Los años han pasado. He buscado a Tecún valiente en los días duros, en las crisis graves, en su irreparable pérdida. Lo he encontrado en la dura historia de nuestra identidad cultural, no solamente tuya y mía, o sea, de mi papá y mía, sino de un pueblo que como dice la canción de Nino Bravo, aun no rompe sus cadenas.
Al nacimiento de mi papá vino, unos meses después, casi un año, la muerte de su mamá, para que se juntara a la Gran Depresión económica de 1930 la pérdida de un vínculo fundamental entre papá y su mamá, a quien buscó toda su vida, desde 1934 hasta su muerte, la muerte de papá, ochenta y tres años después buscaba a su mamá. A su mamá siempre la buscó, nunca la encontró. Y así, entre la depresión económica de la época y la consolidación de la Ciudad de Quetzaltenango, con su Luna de Xelajú, con sus marimbas icónicas, con su teatro, con su poesía, justo cuando ya Quetzaltenango era un foco cultural centroamericano, papá empezó su vida escolar, su vida de trabajo, su vida de padre.
A mi nacimiento en 1960 vino el primer campeonato del Xelajú Mario Camposeco, el equipo de fútbol en el que él había jugado papá en los años 50 y el equipo de donde era parte de la Junta Directiva que lo hizo Campeón en 1962. Mamá dice que me trajeron al estadio Mateo Flores a ver la final del partido entre Comunicaciones y Xelajú, papá lo confirma, pero yo por supuesto no lo recuerdo en mi mente, solamente lo recuerdo en mi corazón. Mis primeros recuerdos son las caminatas hacia la piscina de la localidad, a los cuatro o cinco años. La pequeña capa de hielo sobre la piscina llamada el Chirriez la rompíamos para entrenar natación, esa fue mi infancia, jugar fútbol, nadar, montar bicicleta, ir a la escuela.
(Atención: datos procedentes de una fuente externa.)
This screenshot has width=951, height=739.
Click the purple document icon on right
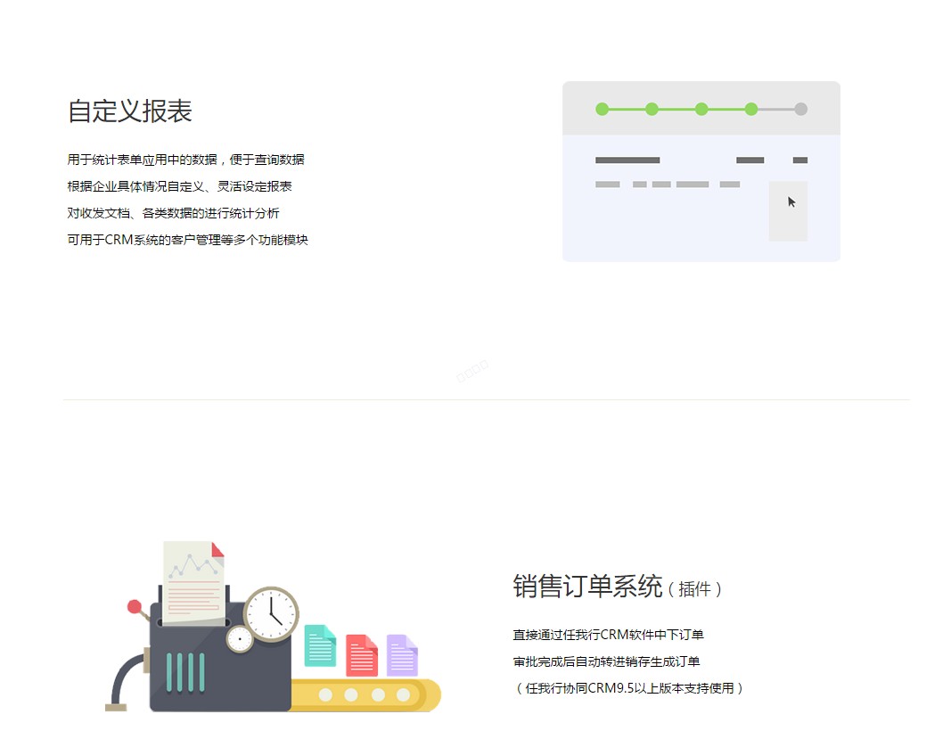(x=403, y=655)
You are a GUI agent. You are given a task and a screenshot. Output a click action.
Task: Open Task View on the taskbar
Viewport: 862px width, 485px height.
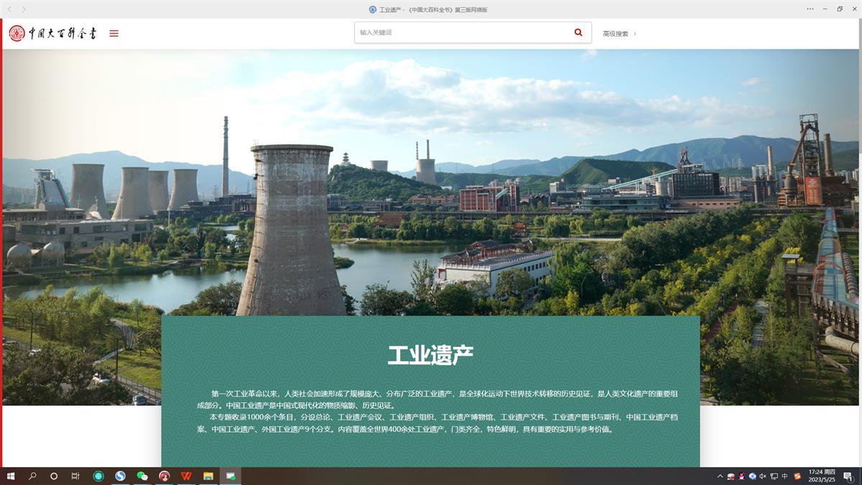coord(75,475)
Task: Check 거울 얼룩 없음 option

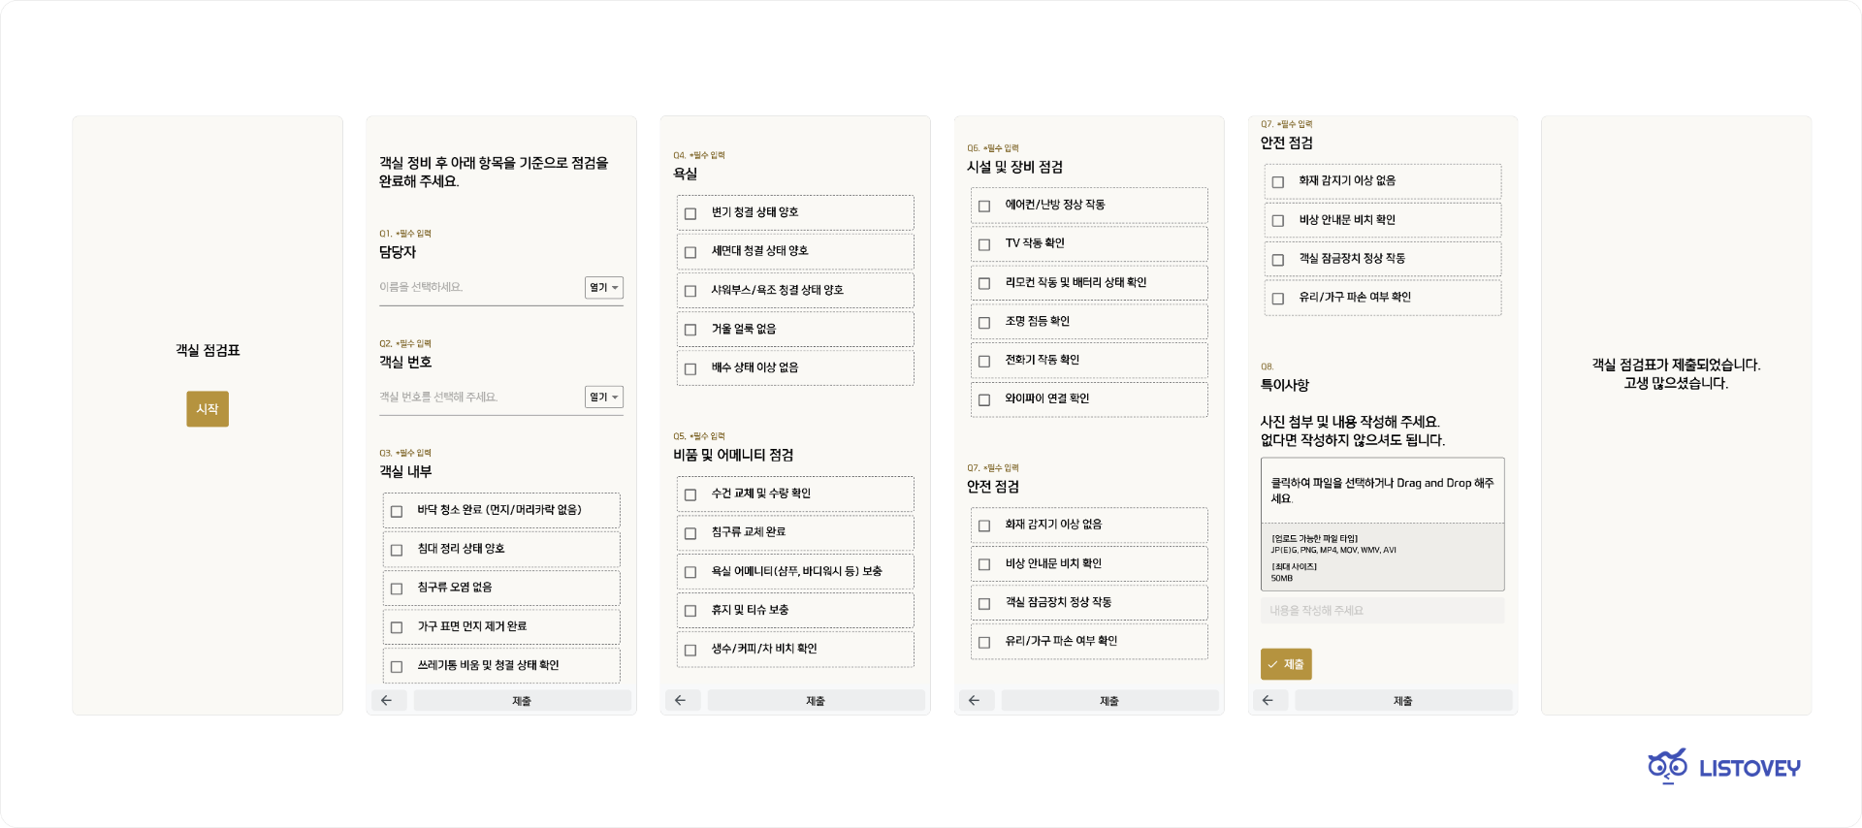Action: point(690,330)
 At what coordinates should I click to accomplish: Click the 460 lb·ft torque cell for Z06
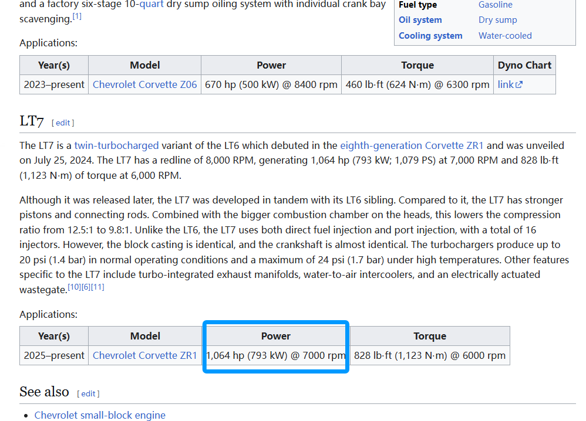tap(417, 84)
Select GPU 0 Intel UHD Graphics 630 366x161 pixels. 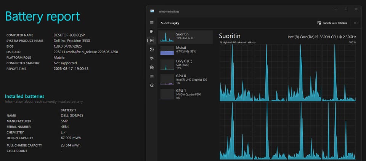[x=186, y=79]
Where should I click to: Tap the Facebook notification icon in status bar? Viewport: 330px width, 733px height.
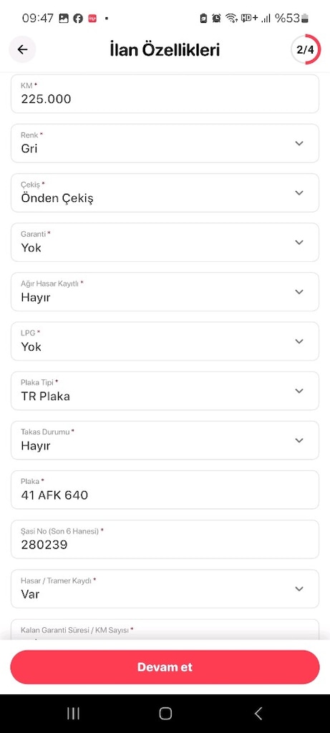pyautogui.click(x=78, y=19)

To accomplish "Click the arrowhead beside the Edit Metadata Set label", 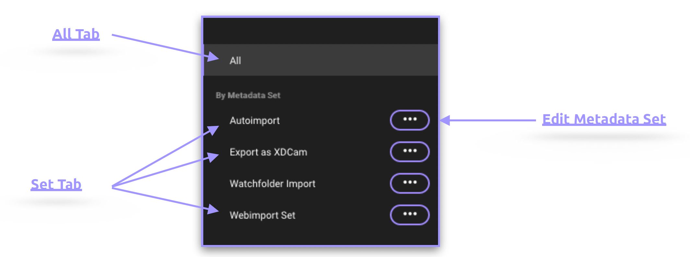I will (x=446, y=120).

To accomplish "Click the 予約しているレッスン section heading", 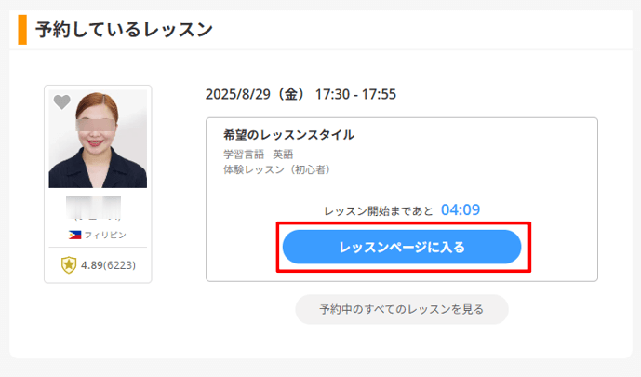I will coord(125,30).

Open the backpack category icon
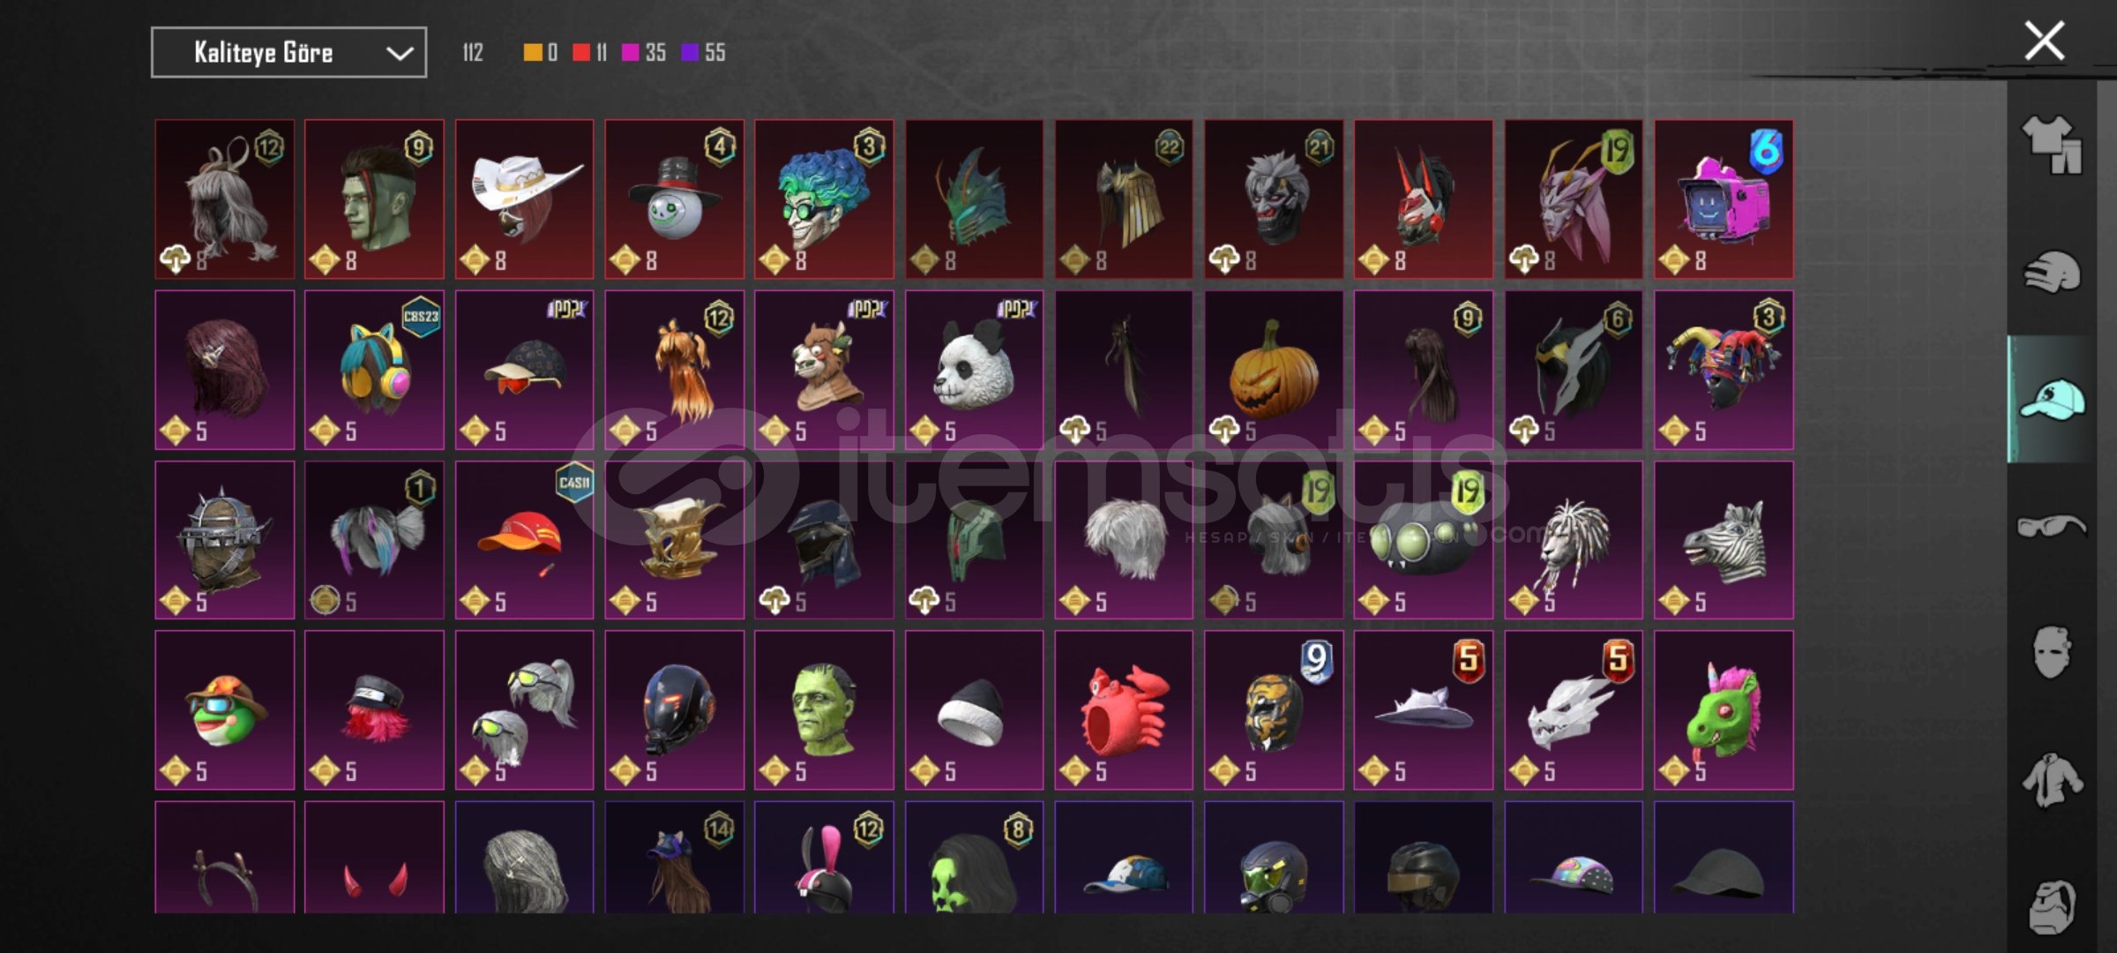pos(2052,906)
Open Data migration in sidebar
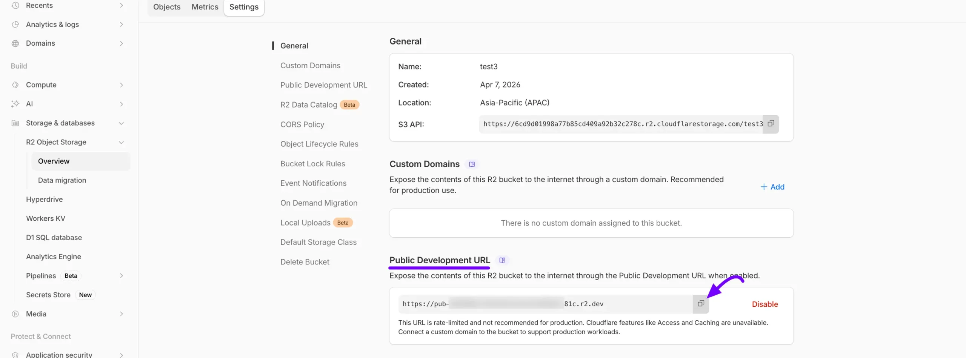Screen dimensions: 966x358 (62, 180)
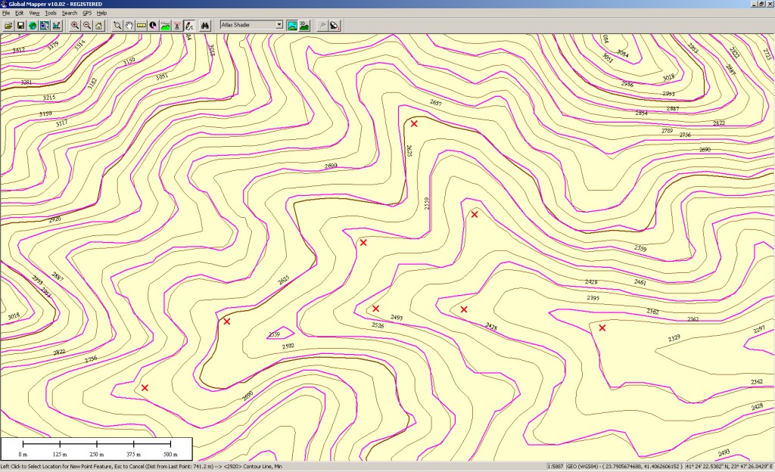Expand the Atlas Shader dropdown

click(x=279, y=25)
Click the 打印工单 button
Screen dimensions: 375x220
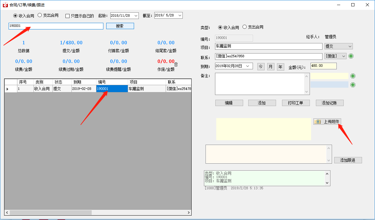(x=295, y=103)
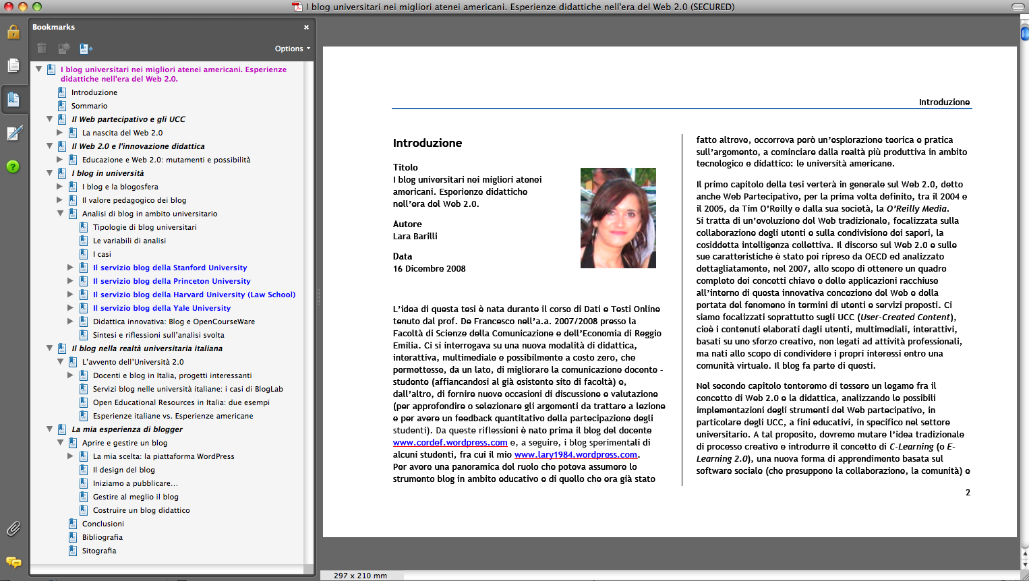Image resolution: width=1029 pixels, height=581 pixels.
Task: Open the www.lary1984.wordpress.com link
Action: click(x=575, y=455)
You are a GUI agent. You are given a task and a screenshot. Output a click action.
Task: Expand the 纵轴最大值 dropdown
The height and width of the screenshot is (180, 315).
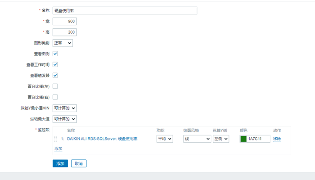pos(64,119)
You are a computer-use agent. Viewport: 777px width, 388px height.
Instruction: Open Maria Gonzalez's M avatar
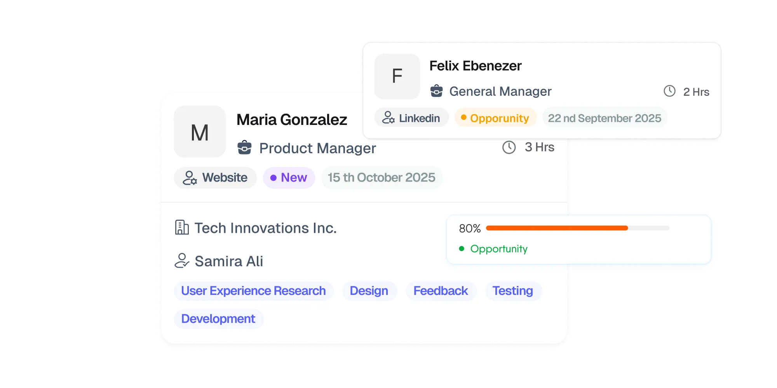[x=200, y=132]
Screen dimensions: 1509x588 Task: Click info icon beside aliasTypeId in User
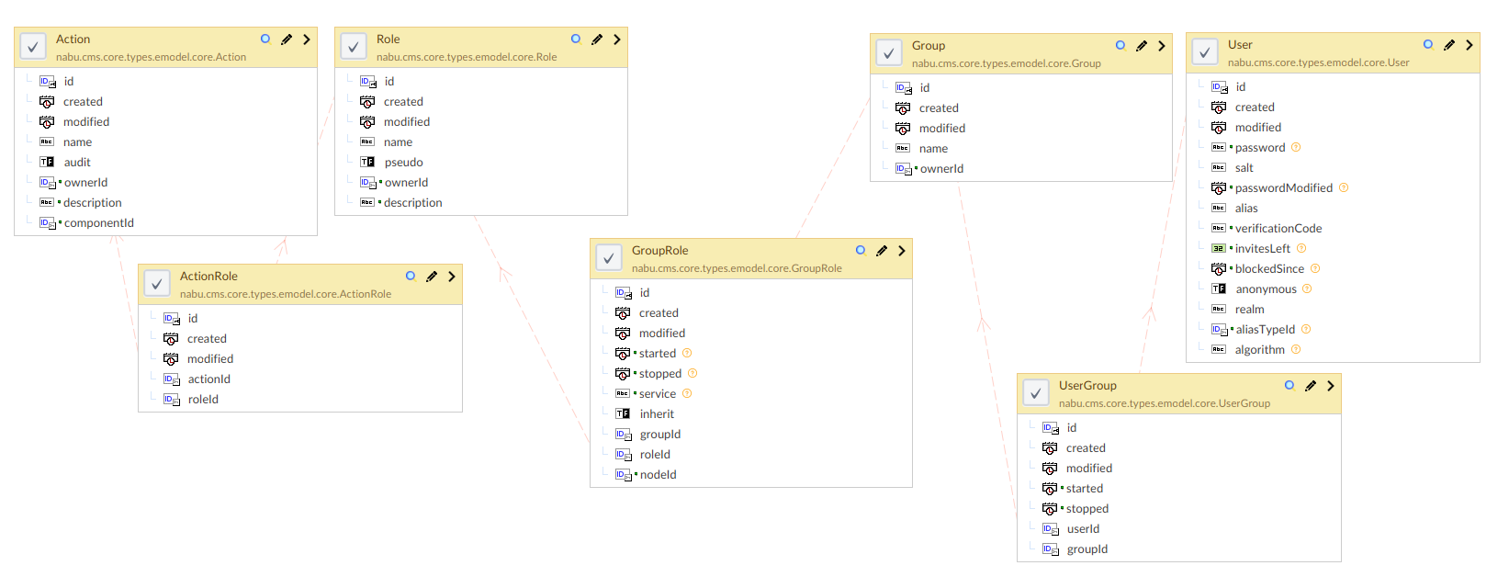pyautogui.click(x=1306, y=330)
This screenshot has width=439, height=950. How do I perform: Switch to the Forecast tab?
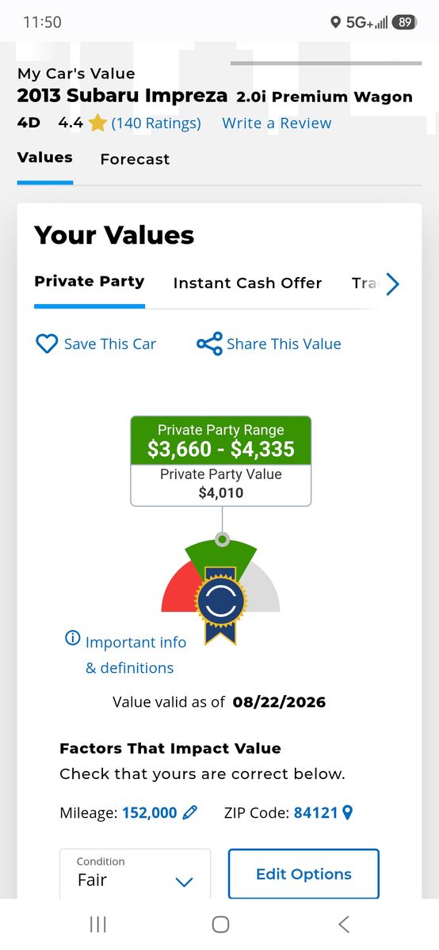point(135,159)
Papá trabajaba desde temprano. Ya a las 5 de la mañana se duchaba brevemente con agua fría. Él cuidaba y respetaba el agua, decía que había que cuidarla, luego oraba y hacía una lista de cosas por hacer. Siempre llevaba un papelito y un lapicero en la bolsa de la camisa, era su «to do list», esa lista lo guiaba y decía que no entendía cómo la gente podía ir por el mundo sin su lista de objetivos y actividades diarias. Trabajaba incansablemente, siempre. El desayuno lo hacíamos juntos como familia, cada quien decía lo que iba a hacer y luego leíamos algún pasaje de la biblia. El almuerzo era más informal por los distintos horarios, pero la cena era un examen de hecho, de lo bien hecho, de lo mal hecho, de lo no hecho.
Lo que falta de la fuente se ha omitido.